Each register has its own lexicon of gestures and vocal tics and, by removing those performance registers from the screen, Brimfield reveals them anew. They’re at once completely familiar and all sorts of bizarre, but mostly, they seem completely insincere. How, you wonder, did we swallow these tropes? How did they cement themselves to become standard? Darvill’s talent contest MC becomes a gurning cheeseball desperate to be liked, while De Clerq’s quiz contestant becomes a stuttering, uncertain wreck.
But television’s easily satirized. Its formulaic nature makes it ripe for ripping off, and only half of Brimfield’s spoofs really hit home. They tend towards a randomness that can feel featherweight, which might be a virtue were this a durational piece—a comment on the need to keep filling up air-time, and the emptiness and exhaustion that inevitably results.
Instead, Brimfield’s trick is to slowly shuffle things up, so that sound dislocates from image and scripts go astray. Melancholic monologue sits over shots of romantic leads, hushed nature commentaries accompany images of eggs under the whisk. It’s as if the TV’s got its wires crossed, like synapses misfiring. Everything starts to bleed into everything else: adverts into programmes, entertainment into news. Television becomes a vast feedback loop where everyone’s selling you something, even if only an aspirational dream; and the world, gradually, starts to go down the tube.
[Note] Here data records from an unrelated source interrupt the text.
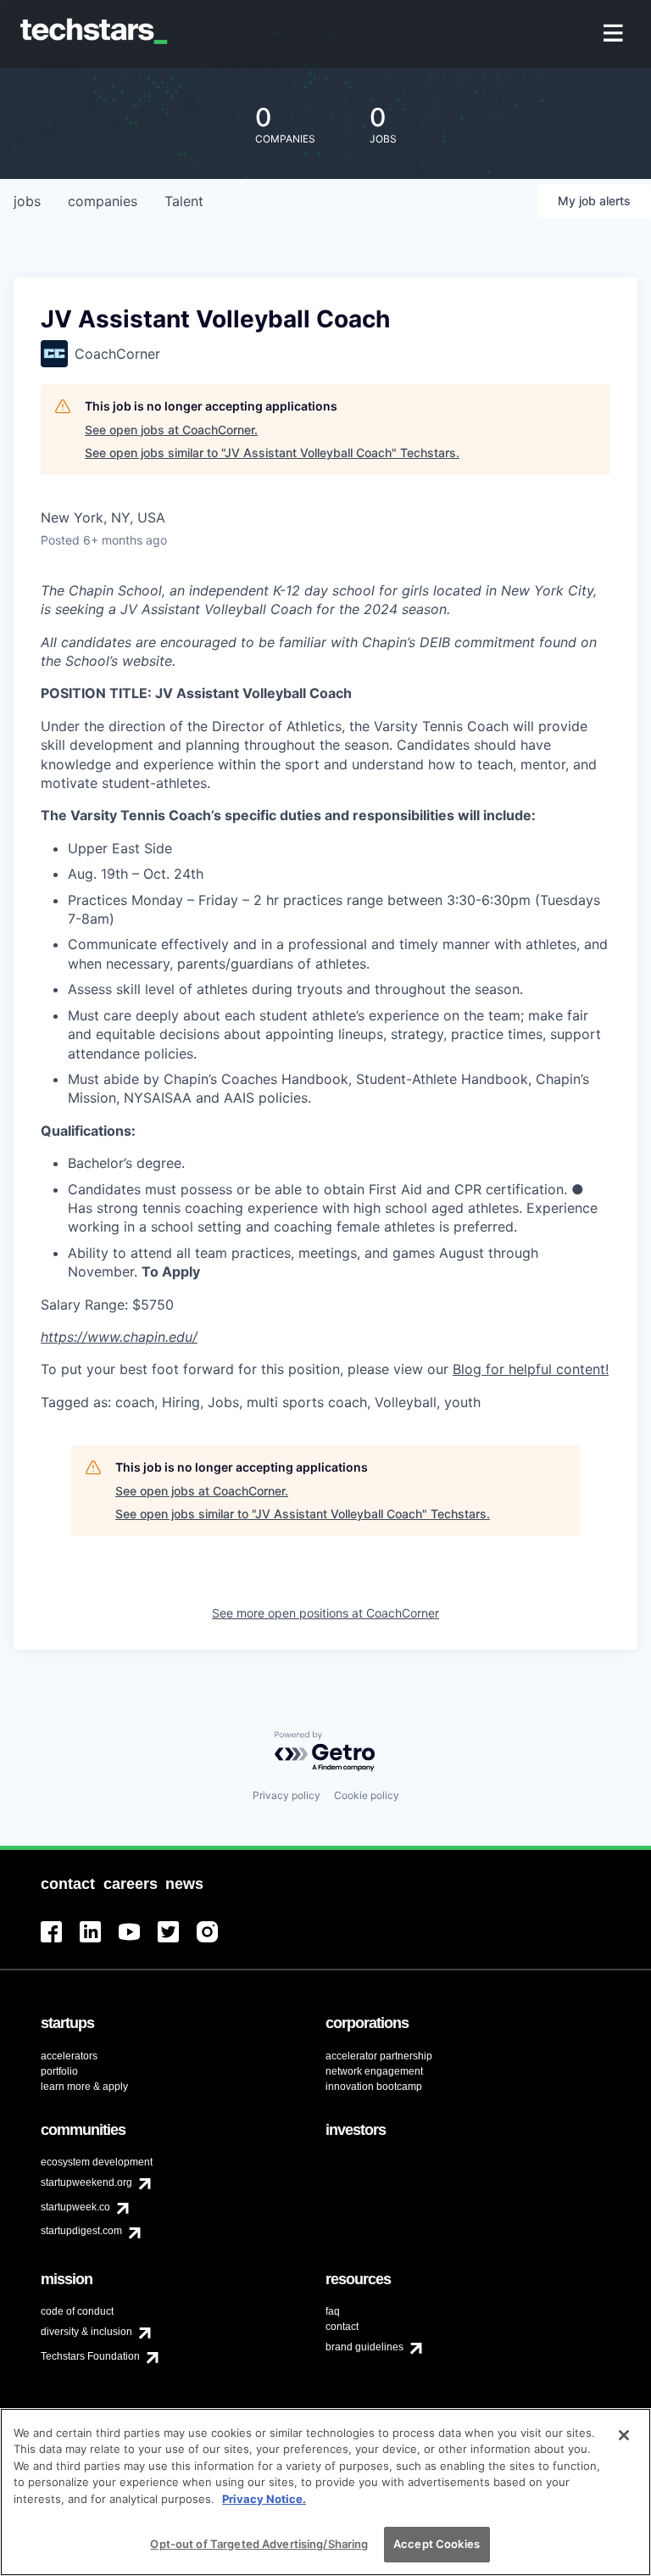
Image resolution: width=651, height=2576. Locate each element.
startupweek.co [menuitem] (75, 2207)
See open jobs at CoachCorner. (171, 429)
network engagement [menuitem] (374, 2071)
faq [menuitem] (333, 2311)
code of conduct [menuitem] (77, 2311)
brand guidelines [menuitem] (364, 2347)
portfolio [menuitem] (59, 2071)
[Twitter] (177, 1942)
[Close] (624, 2435)
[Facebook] (60, 1942)
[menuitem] (615, 34)
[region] (325, 2492)
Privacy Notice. (264, 2499)
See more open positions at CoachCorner (325, 1613)
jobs (27, 201)
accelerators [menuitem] (69, 2056)
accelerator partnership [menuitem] (379, 2056)
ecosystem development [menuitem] (97, 2162)
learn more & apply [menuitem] (84, 2087)
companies (102, 201)
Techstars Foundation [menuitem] (90, 2356)
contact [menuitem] (342, 2327)
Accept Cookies (436, 2544)
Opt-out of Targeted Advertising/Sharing (259, 2544)
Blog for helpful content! (531, 1369)
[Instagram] (216, 1942)
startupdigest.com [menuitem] (81, 2231)
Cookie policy (366, 1795)
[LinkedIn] (99, 1942)
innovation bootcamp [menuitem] (374, 2087)
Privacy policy (286, 1795)
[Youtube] (138, 1942)
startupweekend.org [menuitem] (86, 2182)
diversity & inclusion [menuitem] (86, 2332)
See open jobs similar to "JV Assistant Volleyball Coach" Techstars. (272, 452)
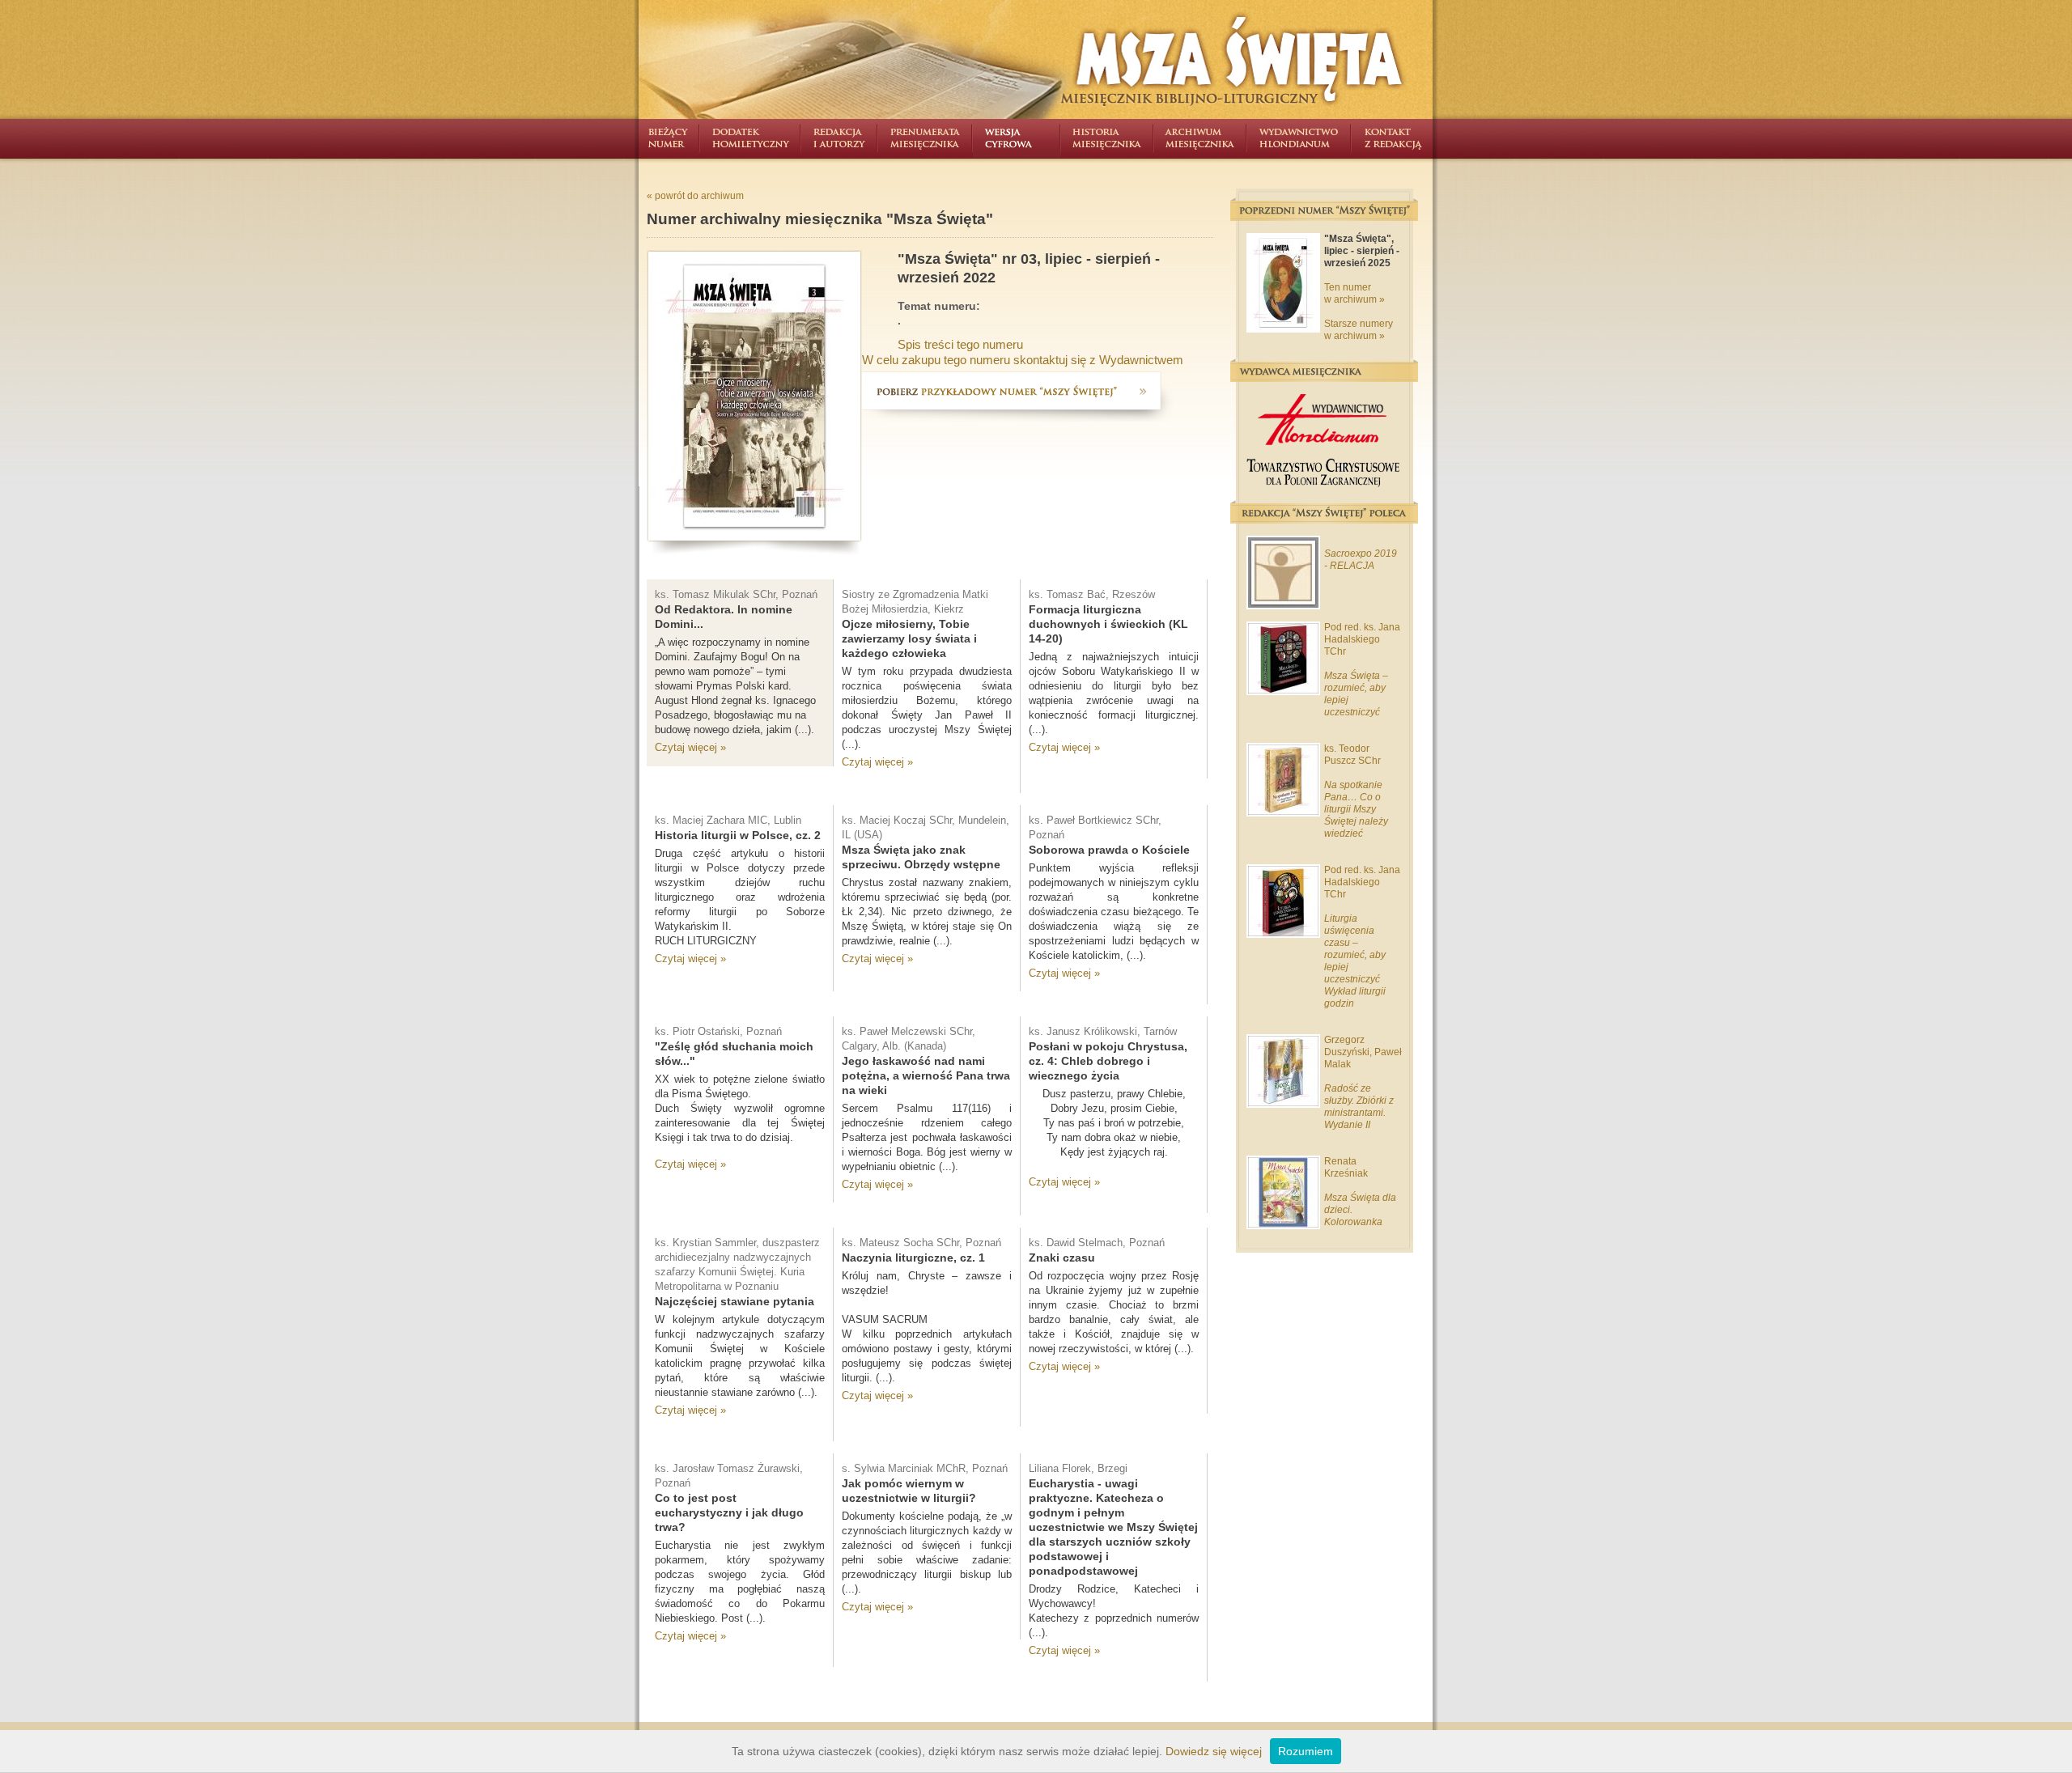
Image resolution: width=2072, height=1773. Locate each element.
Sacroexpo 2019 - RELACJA (1360, 559)
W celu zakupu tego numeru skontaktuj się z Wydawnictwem (1022, 360)
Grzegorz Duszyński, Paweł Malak (1363, 1052)
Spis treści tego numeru (960, 344)
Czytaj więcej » (690, 747)
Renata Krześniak (1346, 1167)
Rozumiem (1305, 1751)
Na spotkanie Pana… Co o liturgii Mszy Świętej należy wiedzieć (1356, 809)
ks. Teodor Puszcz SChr (1352, 754)
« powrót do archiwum (695, 195)
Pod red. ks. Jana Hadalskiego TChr (1362, 639)
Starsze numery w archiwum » (1358, 329)
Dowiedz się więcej (1214, 1751)
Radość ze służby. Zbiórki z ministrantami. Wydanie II (1359, 1106)
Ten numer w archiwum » (1354, 293)
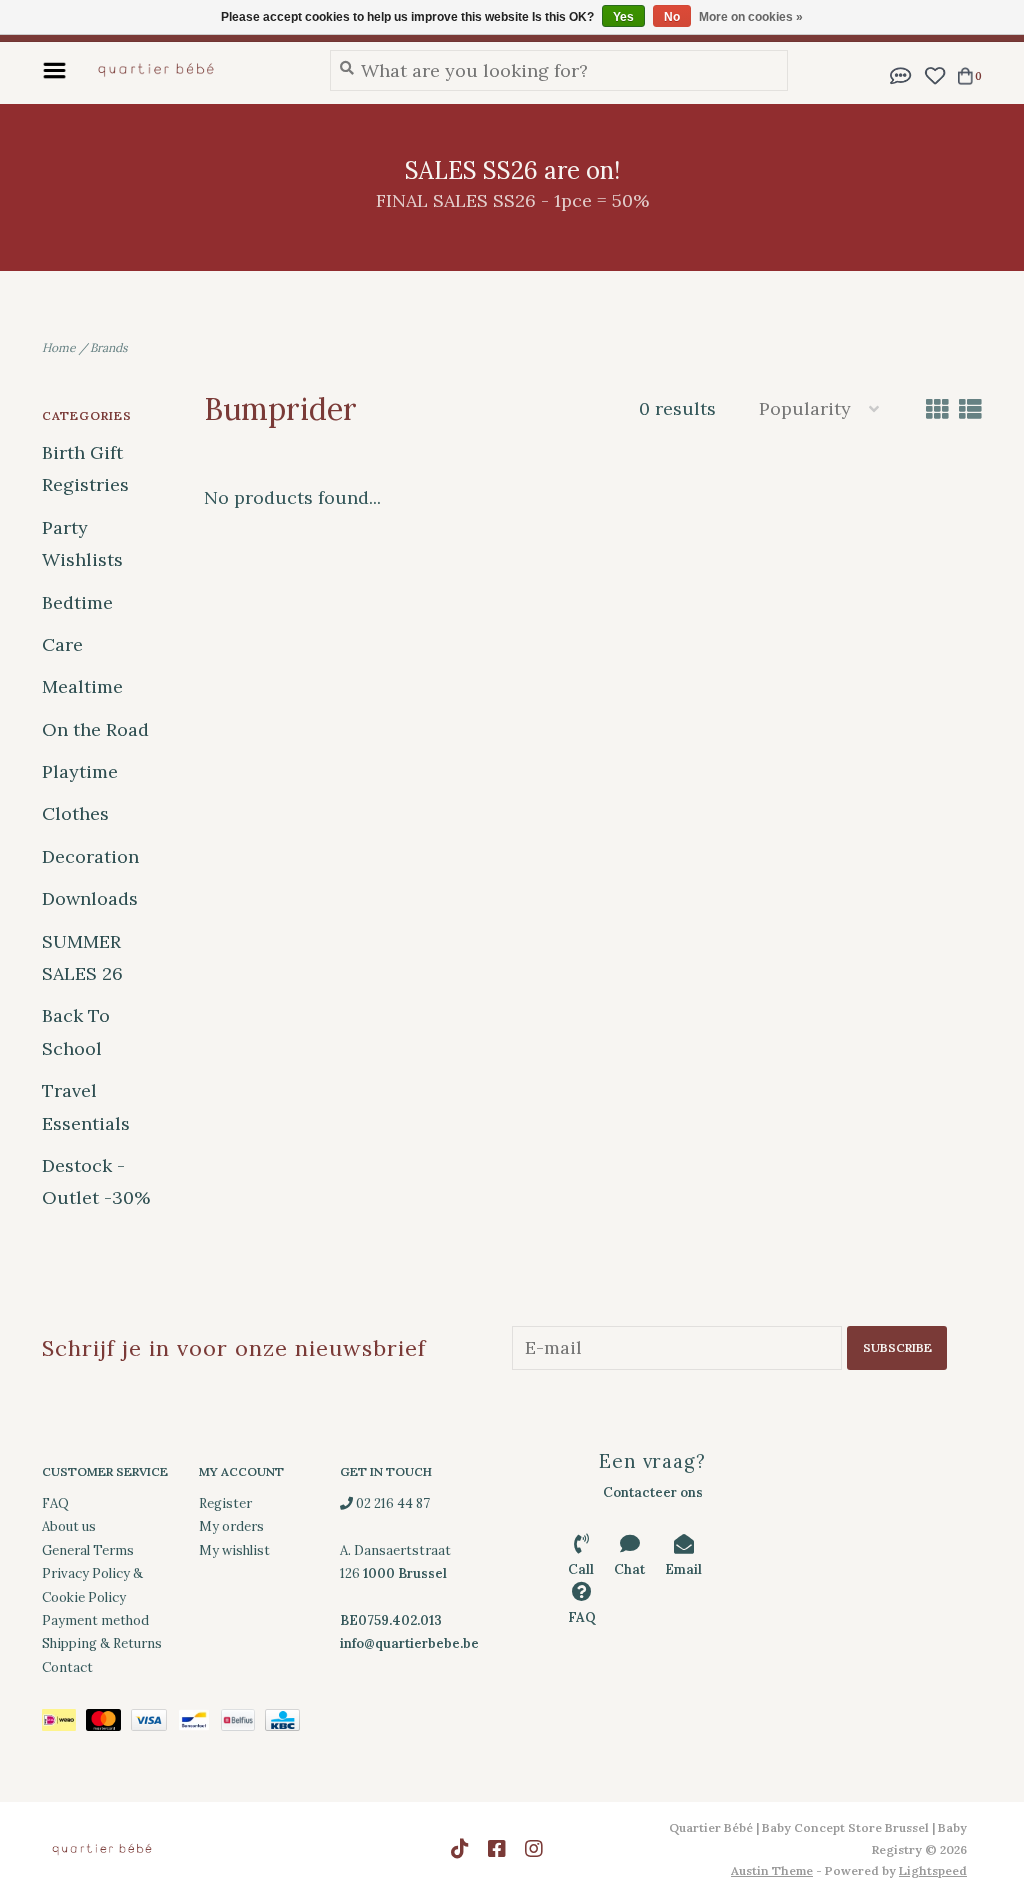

Elevenses argues much the same thing. Price’s short comic play opens after a catastrophe: two cream sofas are splattered with blood, a coffee table’s in absolute disarray. There’s been some sort of incident live on-air, and Elevenses’ hosts Poppy and Kay have been hospitalized. Panicked TV handyman Richard has been thrown into the fray. “Save the show,” his producer hollers. “Save British TV.” “I’m wearing shorts,” he replies.
It’s a cracking opening: live TV sends the stakes sky-high. Clutching his earpiece like a lifeline, buzzed by his big break, Darvill’s fantastic as the rattled handyman—particularly when quizzing his first guest, an author hawking her guide to divorce who happens to be his very own ex.
A satire on the superficiality of the small screen, with its perfect TV couples and scripted domestic bliss, Elevenses brings the whole charade crashing down. Even if its emotional pile-up never quite delivers the promise of its livewire start, it’s a piquant little farce that highlights the futility of keeping the cameras rolling at all costs—even as television’s time has come and gone.